Arona Danilo nuovadi Danilo Arona

 

Di Giacomo (Cacciatore) mi è rimasto impresso, indelebile un frammento che dice: L’eco, il lamento del tempo truffato (non vi dico da dove viene, Giacomo lo sa ed è ciò che conta) e si tratta di parole che tornano alla mente durante la lettura di Se tornasse Natale.

Ora, parlare di questo suo ultimo libro, uscito da poco per Baldini & Castoldi, senza – come si suol dire – spoilerare è arduo, ma ci provo, anche perché devo dare un senso alla mia apertura.

Il tempo truffato, il tempo rubato, il tempo che il Male-Mafia-Mostro (la M che è una costante sin dal Mostro di Dusseldorf giungendo al REDRUM di Shining specchiato al contrario…) sottrae a un bambino di otto anni di nome Bruno il cui padre svanisce causa lupara bianca uscendo dall’auto per recarsi al mercato della Vucciria.

Siamo a Palermo, la Città Incredibile. Quella location di mille romanzi eHunter altrettanti, speculari storie vere che Giacomo ha raccontato in 17 tappe in suo lavoro antologico del 2012, intitolato, appunto, La Città Incredibile e sottotitolato, appunto ancora, Racconti tra il vero e il probabile. Perché a Palermo si può partire dal vero, dal tangibile quotidiano, e arrivare sull’ingresso della Casa Usher (come ha raccontato Giacomo nel delizioso racconto Edgar è stato a Ballarò), fuor di metafora la visione e l’esperienza di questa città che riescono a oscillare tra poli lontanissimi per definizione ma contigui nella percezione. Se posso scantonare per qualche riga, proprio Giacomo – con Raffaella Catalano – mi ha iniziato, quanti anni fa non saprei più dire (comunque troppi), al tour notturno di Palermo, quando nel suo spazio-tempo la Città Incredibile si trasfigura e cambia pelle, addobbandosi di luce e di bellezze di giorno mimetizzate.

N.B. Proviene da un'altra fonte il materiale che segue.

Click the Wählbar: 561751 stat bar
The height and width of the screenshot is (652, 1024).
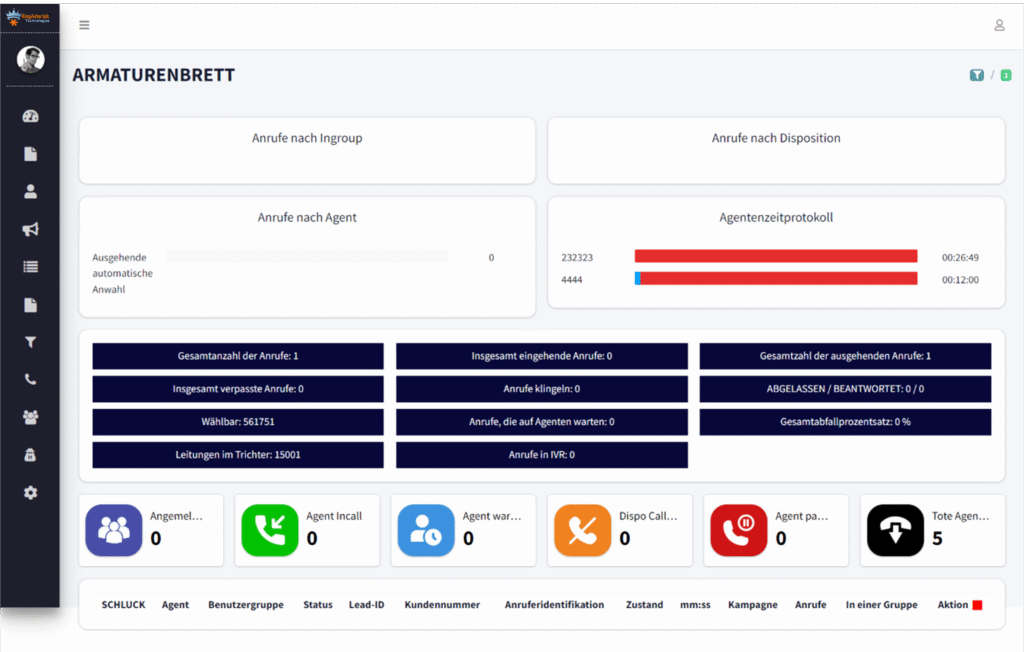237,422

(E’ proprio incredibile, Palermo: in un posto meraviglioso che si chiama Kalesa, a un metro dal mare, ho parlato di Alessandria/Bassavilla a circa 200 persone attente e motivate, il wine bar avrà avuto certo il suo peso ma il climax era già quello notturno…).

Tornando a Bruno e al suo tempo truffato, il nuovo libro di Giacomo è magari il 18° racconto, espanso a romanzo, de La città Incredibile. O forse meglio, Se tornasse Natale contiene tutti gli altri, tagliando il traguardo delle estreme conseguenze socio-antropologiche dei 17 presupposti. Un libro su Palermo, sui palermitani e le palermitane che vedi come un film, tuffandoti all’interno della cornice schermica tanto i suoi personaggi vibrano di autenticità. Un libro, no, forse per quel che riguarda Giacomo, il libro.

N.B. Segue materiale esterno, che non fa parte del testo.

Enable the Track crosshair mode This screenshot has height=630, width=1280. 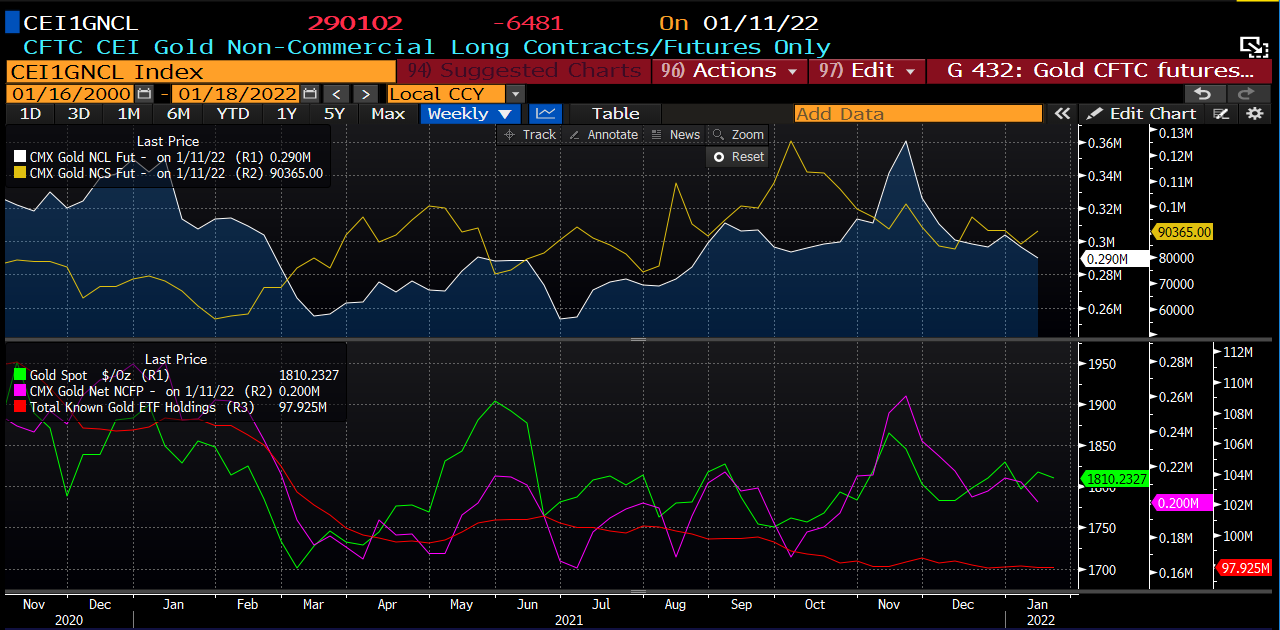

La costruzione letteraria, maledettamente efficace, si avvale di una prosa asciutta, scarnificata e al contempo densa, nella quale ogni parola e ogni passaggio sono il frutto di un lavoro di fino cesello da parte di una mente concentrata sul traguardo, la Grande Bellezza delle parole che si sviluppano in sequenza ottimale. La chiusa di un capitolo, meravigliosa e visionaria: «Il resto della notte, per Bruno Lo Bianco, è pioggia che non arriva e correnti d’aria che scatenano fantasmi. Turbini che gonfiano lenzuola stese nel quartiere». O l’incipit del libro stesso, un flash che lampeggia come quintessenza del noir (datemi torto, se ci riuscite): «E poi di punto in bianco la cabina diventa una bara di vetro. L’uomo che vi si scompone dentro, in una giacca spezzata di filamenti argentei, cerca un’ultima parola amorevole dall’altro capo della linea. Di una soltanto, o di qualcosa che le somigli. Non la riceve. Si sente mancare il respiro. Si aggrappa alla cornetta come se fosse un boccaglio d’ossigeno».

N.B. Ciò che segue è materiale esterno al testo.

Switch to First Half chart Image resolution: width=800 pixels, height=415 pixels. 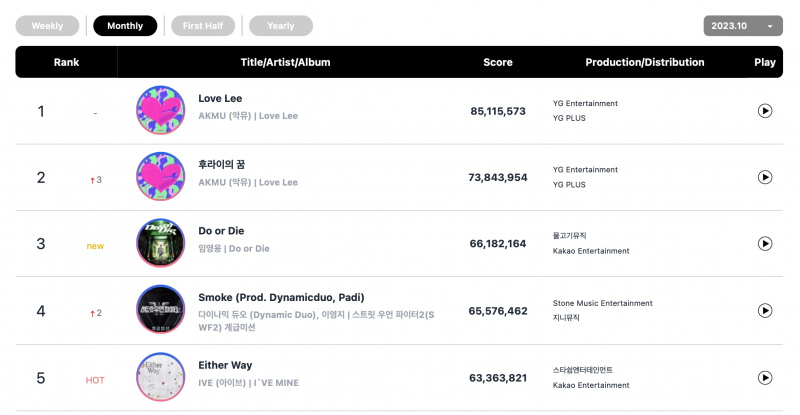tap(203, 26)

Poche righe e questo libro non lo molli più. Come si potrebbe?
Giacomo è poeta, sceneggiatore, ma anche teatrante. La dimostrazione, pratica, che il mestiere dello scrittore ne contiene altri. I suoi romanzi li vedi, lo abbiamo già scritto, come un film. I suoi personaggi li visualizzi con chirurgica, fotografica precisione. La sua voce risuona autorevole come la voce off in Barry Lindon. In una potente sintesi, le parole vivono.

Laura Grimaldi, mai troppo rimpianta, sosteneva che il noir non è tanto un genere con i suoi stereotipi, codici e personaggi. Il noir, la letteratura per eccellenza dei nostri tempi in grado di raccontarci storture e deviazioni del mondo attorno, è l’Anima comune e condivisa dai generi. Anima che volteggia, si piega e sguscia come un serpente, partendo – come si diceva prima – dal tangibile quotidiano per approdare verso le pagine finali nel mondo dark carnival alla Bradbury, dove la Mafia diventa Magia, o viceversa, e Huck Finn si affaccia sul grande fiume, il Mississipi, che bagna i sogni del piccolo Bruno.

Il libro non ve l’ho raccontato. Scopritelo, gustatelo, perché è un capolavoro. Stupefacente spaccato di psicologia infantile e criminale. Di coscienze femminili e di maschere tragicomiche maschili. Che non può che concludersi sopra un palco (di un teatro all’aperto). Quasi ad ammonirci che La Città Incredibile ha in serbo nuove magie. E che lo spettacolo di Cacciatore continua.